Selasa, 10 Februari 2015

Dear calon imamku..

Untuk apapun yang sedang kamu lakukan sekarang calon imamku. Kuharap kamu sedang dalam keadaan yang baik baik saja.

Sehat. Sedang semangat semangatnya bekerja. Sedang merintis jalanmu. Karirmu. Menuju ke aku.

Baik baiklah kamu disana. Tetapkan hatimu. Semoga Tuhan tetap mengarahkan pandanganmu hanya kepada hatiku.

Tetapkan langkahmu. Ambil jalan itu. Jalan menemukanku.

Jangan terbolak balik hatimu. Jangan.
Yakinkan.

Ya. Tegaskan. Jika kau memang menginginkanku.

Sebaik baiknya lelaki adalah yang mampu meyakinkan. Menuntun tangan ini.

Tak perlu dengan jalan yang memaksa. Pelan pelan. Pastikan kau menyentuhku ini dengan hangat. Lembut. Penuh kasih.

Aku disini. Masih terpaku disini. Dingin.

Jika saja kau bisa membaca auraku.

Aku tidak gampang diyakinkan. Jika saja kau tahu. Aku hanya ingin melihatmu berjuang untukku.

Pastikan memang aku berharga bagimu.
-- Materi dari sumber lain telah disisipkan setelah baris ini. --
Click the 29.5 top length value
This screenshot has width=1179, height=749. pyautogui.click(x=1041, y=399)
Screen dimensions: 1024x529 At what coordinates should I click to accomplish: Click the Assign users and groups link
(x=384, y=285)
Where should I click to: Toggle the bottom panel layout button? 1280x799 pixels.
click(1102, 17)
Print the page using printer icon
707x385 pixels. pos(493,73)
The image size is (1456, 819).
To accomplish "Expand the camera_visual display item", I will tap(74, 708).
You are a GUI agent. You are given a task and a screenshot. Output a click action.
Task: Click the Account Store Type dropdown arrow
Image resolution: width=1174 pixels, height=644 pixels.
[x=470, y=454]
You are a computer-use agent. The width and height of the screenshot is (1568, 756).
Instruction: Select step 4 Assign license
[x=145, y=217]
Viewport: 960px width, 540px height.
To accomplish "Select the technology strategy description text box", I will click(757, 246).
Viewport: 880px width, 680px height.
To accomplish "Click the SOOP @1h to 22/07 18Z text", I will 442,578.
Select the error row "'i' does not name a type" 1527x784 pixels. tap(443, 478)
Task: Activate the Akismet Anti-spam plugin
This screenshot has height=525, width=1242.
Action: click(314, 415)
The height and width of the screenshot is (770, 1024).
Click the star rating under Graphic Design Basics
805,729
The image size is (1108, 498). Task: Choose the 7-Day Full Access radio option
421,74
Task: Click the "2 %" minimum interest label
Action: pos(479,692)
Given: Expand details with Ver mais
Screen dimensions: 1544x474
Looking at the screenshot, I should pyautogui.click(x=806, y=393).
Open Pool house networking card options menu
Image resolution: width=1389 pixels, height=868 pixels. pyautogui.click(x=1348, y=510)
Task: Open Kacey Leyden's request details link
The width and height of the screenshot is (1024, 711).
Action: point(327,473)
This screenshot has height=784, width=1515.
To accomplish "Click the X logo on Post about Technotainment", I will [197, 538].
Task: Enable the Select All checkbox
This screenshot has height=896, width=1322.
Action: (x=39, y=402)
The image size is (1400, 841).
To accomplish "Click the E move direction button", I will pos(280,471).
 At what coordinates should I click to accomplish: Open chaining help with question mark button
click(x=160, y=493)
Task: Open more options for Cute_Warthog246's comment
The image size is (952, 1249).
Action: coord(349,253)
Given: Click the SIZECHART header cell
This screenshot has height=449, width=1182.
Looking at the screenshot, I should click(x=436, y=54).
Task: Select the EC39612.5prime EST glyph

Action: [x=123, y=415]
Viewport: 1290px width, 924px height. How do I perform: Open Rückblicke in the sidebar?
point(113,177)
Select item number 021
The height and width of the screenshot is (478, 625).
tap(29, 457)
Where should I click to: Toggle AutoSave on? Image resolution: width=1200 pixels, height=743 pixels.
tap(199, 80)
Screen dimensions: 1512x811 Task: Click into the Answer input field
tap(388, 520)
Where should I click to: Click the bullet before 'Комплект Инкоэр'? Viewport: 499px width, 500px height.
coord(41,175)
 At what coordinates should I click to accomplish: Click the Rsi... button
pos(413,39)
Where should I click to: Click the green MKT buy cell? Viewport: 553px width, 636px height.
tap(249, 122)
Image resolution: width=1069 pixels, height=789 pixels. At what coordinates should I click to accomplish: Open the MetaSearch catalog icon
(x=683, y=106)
Mungkin setelah ibumu.

Aku lelah. Kau bisa membacanya sebenarnya.

Bukan lelah atas mu. Tapi lelah atas masalaluku.

Buat aku mengangguk. Tak perlu keras. Anggukan pelan karena aku tersipu malu itu mungkin akan lebih syahdu.

Ketika bibirmu berucap "maukah kau menikah denganku?"
Mungkin aku akan terlihat setengah tak sadar. Aku mungkin akan terpana. Aku tak akan bisa menguasai diri dikala kau ucapkan kata itu.
Dari mulut siapa? Dari mulut orang yang menerimaku apa adanya. Menghormatiku.
Tak perlu memujaku. Tidak. Itu tidak perlu. Ketika aku adalah aku ketika bersamamu. Itu lebih dari yang ku perlu.

Aku tak ingin terlalu menuntutmu calon imamku. Biarkan kamu menjadi kamu Dan aku tetap menjadi aku.

Mungkin ada satu dua sifatku yang memuakkan. Menjengkelkan. Membuatmu marah.

Ya. Aku potensial untuk membuatmu berlaku seperti itu.

Tapi jangan kasari aku. Tetap dekap. Aku luluh dengan dekapanmu itu. Peluk. Sampai aku merasa memang disitulah seharusnya aku berada. Di dadamu yang bidang itu. Bukan di tempat lain yang sekiranya.

Tanganku akan bersambut. Raih. Raihlah.